A further goal of the systematic analysis is also the evaluation of the maximum deflection of the structure, hereafter reported in dimensionless form. In Figure 12 we show the variation of this kinematic quantity versus the number of layers within a SSSS (Figure 12a) and CCCC (Figure 12b) laminated structure, accounting for the three different GPLs patterns. Unlike the UD of GPLs, the kinematic response seems to be clearly sensitive to the number of layers $N_L$ within a multilayered structure, with a monotone increase or decrease depending on whether a GPL–O or –X distribution is selected as reinforcing phase, with a plateau obtained in correspondence of $N_L=10$. With regard to the sensitivity of the deflection response to the reinforcement weight fraction, we plot the results in Figure 13a,b for a SSSS and CCCC boundary condition, respectively. Based on the plots in this figure, an increased amount of GPL nanofillers decreases monotonically the overall deformability of the structure. For example, the introduction of a small percentage of GPLs (equal to 0.5%) is able to reduce the deformability of the system up to a percentage of 360%, for a GPL-X symmetric distribution. This last reinforcement dispersion provides the highest stiffness in multilayered structures, for both a SSSS and CCCC boundary conditions, whereas the highest deformability is obtained for GPL-O distributions of the reinforcing phase under the same weight fraction assumptions. From a design standpoint, a GPL-X symmetric dispersion is desirable as the best reinforcing distribution among others, due to its capability to limit the structural deformability.
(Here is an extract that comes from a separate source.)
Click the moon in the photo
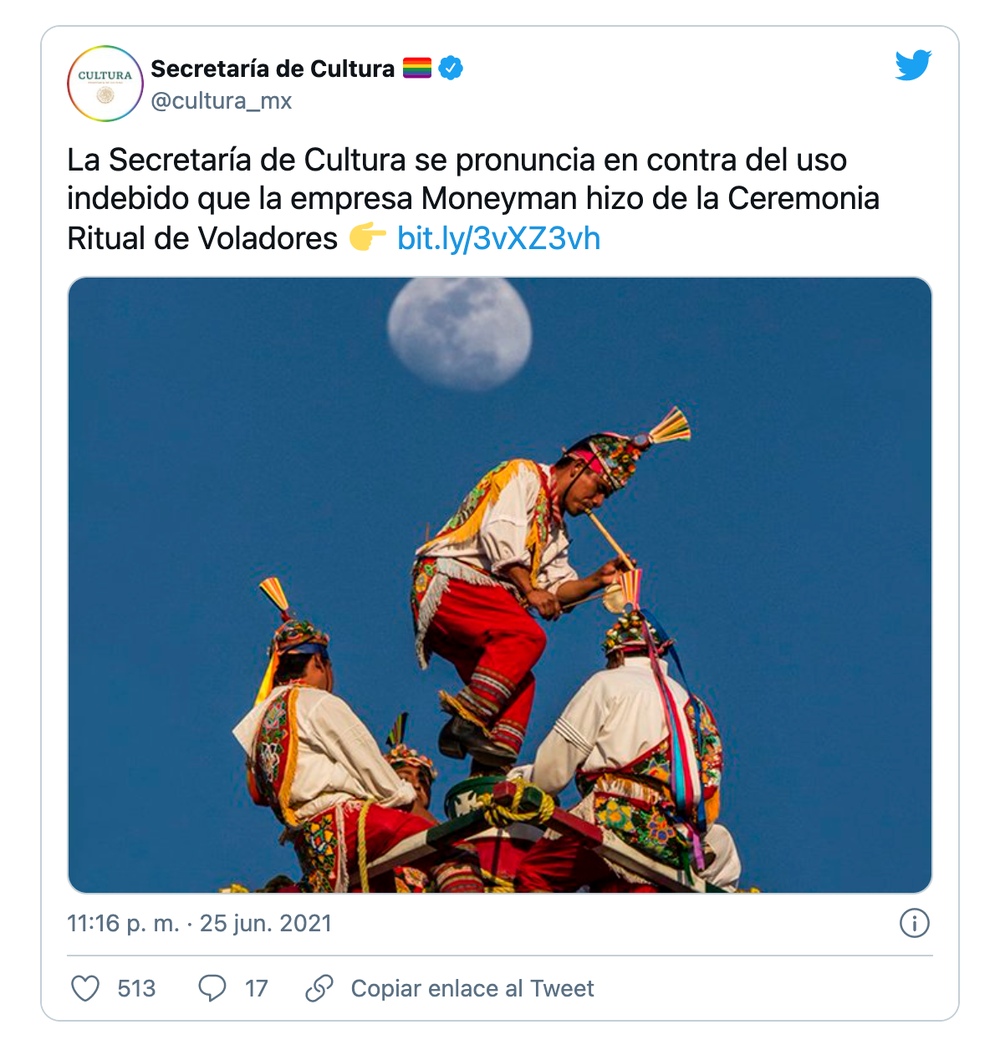The height and width of the screenshot is (1045, 1000). tap(460, 331)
At the same time, a further reduction in deformability can be obtained, accounting for the elastic properties of the surrounding medium, as plotted in Figure 14 and Figure 15 for a Winkler–Pasternak or Kerr elastic substrate, respectively. In both cases, indeed, elastic foundations with increased stiffness properties get lower deflections, while keeping fixed the GPL weight fraction within the structure. This reduction is even more pronounced for more relaxing boundary conditions as simply-supports, while assuming a Kerr medium in lieu of a Winkler–Pasternak-type foundation (compare the plots of Figure 14 and Figure 15).

7. Conclusions

In this paper we focused on the vibrational and static response of FG-GPLRC multilayer rectangular plates by combining a higher order formulation of shells together with a modified Halpin and Tsai model to account the effect of the dispersion in nanocomposites. The problem is here solved both theoretically with a Navier-type solution, and computationally, by means of the GDQ approach, as high-performance numerical tool. The proposed model is successfully validated in its accuracy against predictions from the literature and results from finite element formulations in the first part. Based on a parametric study, it seems that A GPL-X pattern in a multilayered member provides the highest fundamental frequencies and stiffness of the structure. These mechanical properties increase for an increased GPL weight fraction within the material. In addition, the vibration and kinematic results based on a uniform distribution of GPLs are always unaffected by the reinforcement weight fraction and number of layers within the structure. At the same time, the elastic foundations with increased stiffness properties reduce the overall deformability of multilayered GPL-reinforced structures, which confirms the importance of considering the correct mechanical performances of different substrates around a structural member for design purposes. It is also observed that the presence of a thermal environment reduces the structural efficiency and stiffness due to the introduction of an additional stress and strain field in the system. Meanwhile, elastic foundations with increased stiffness properties raise the critical temperature of multilayered structures while reducing their deformability. This study would provide useful scientific insights and an enhanced tool to engineers and designers for the development of novel and efficient composite structures and components, such as electronic circuits, sensors, or flexible electrodes for displays and solar cells.